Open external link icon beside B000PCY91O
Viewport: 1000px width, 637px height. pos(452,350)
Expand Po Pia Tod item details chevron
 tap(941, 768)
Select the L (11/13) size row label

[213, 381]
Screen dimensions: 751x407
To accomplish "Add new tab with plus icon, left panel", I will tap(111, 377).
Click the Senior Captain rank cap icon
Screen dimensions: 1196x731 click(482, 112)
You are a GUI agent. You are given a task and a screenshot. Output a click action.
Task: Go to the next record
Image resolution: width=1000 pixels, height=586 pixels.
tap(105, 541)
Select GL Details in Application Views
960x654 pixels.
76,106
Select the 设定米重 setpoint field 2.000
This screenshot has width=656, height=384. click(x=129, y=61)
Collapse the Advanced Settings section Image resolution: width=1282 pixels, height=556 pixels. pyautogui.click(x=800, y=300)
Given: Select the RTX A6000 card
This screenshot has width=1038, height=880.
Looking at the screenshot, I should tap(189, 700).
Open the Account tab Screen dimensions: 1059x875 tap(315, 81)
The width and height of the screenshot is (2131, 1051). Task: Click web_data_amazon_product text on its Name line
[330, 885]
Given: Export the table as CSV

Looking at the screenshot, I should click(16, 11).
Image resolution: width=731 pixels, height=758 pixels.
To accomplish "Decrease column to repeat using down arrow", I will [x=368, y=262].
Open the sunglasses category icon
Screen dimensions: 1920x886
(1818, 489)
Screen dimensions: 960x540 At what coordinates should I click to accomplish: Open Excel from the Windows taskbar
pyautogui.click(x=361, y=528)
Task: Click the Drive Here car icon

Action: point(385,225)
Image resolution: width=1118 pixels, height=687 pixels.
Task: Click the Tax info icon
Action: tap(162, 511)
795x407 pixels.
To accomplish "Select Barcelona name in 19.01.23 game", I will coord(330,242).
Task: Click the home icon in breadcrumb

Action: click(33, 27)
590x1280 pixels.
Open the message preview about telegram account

→ Exercise objective:
Repeat every entry above exactly, leaving nothing out.

→ Reply to the task:
Open external link icon beside B000PCY91O
Viewport: 1000px width, 637px height. pos(452,350)
Expand Po Pia Tod item details chevron
 tap(941, 768)
Select the L (11/13) size row label

[213, 381]
Screen dimensions: 751x407
To accomplish "Add new tab with plus icon, left panel", I will tap(111, 377).
Click the Senior Captain rank cap icon
Screen dimensions: 1196x731 click(482, 112)
You are a GUI agent. You are given a task and a screenshot. Output a click action.
Task: Go to the next record
Image resolution: width=1000 pixels, height=586 pixels.
tap(105, 541)
Select GL Details in Application Views
960x654 pixels.
76,106
Select the 设定米重 setpoint field 2.000
This screenshot has width=656, height=384. click(x=129, y=61)
Collapse the Advanced Settings section Image resolution: width=1282 pixels, height=556 pixels. pyautogui.click(x=800, y=300)
Given: Select the RTX A6000 card
This screenshot has width=1038, height=880.
Looking at the screenshot, I should tap(189, 700).
Open the Account tab Screen dimensions: 1059x875 tap(315, 81)
The width and height of the screenshot is (2131, 1051). Task: Click web_data_amazon_product text on its Name line
[330, 885]
Given: Export the table as CSV

Looking at the screenshot, I should click(16, 11).
Image resolution: width=731 pixels, height=758 pixels.
To accomplish "Decrease column to repeat using down arrow", I will [x=368, y=262].
Open the sunglasses category icon
Screen dimensions: 1920x886
(1818, 489)
Screen dimensions: 960x540 At what coordinates should I click to accomplish: Open Excel from the Windows taskbar
pyautogui.click(x=361, y=528)
Task: Click the Drive Here car icon

Action: point(385,225)
Image resolution: width=1118 pixels, height=687 pixels.
Task: Click the Tax info icon
Action: tap(162, 511)
795x407 pixels.
To accomplish "Select Barcelona name in 19.01.23 game", I will coord(330,242).
Task: Click the home icon in breadcrumb

Action: click(33, 27)
590x1280 pixels.
Open the message preview about telegram account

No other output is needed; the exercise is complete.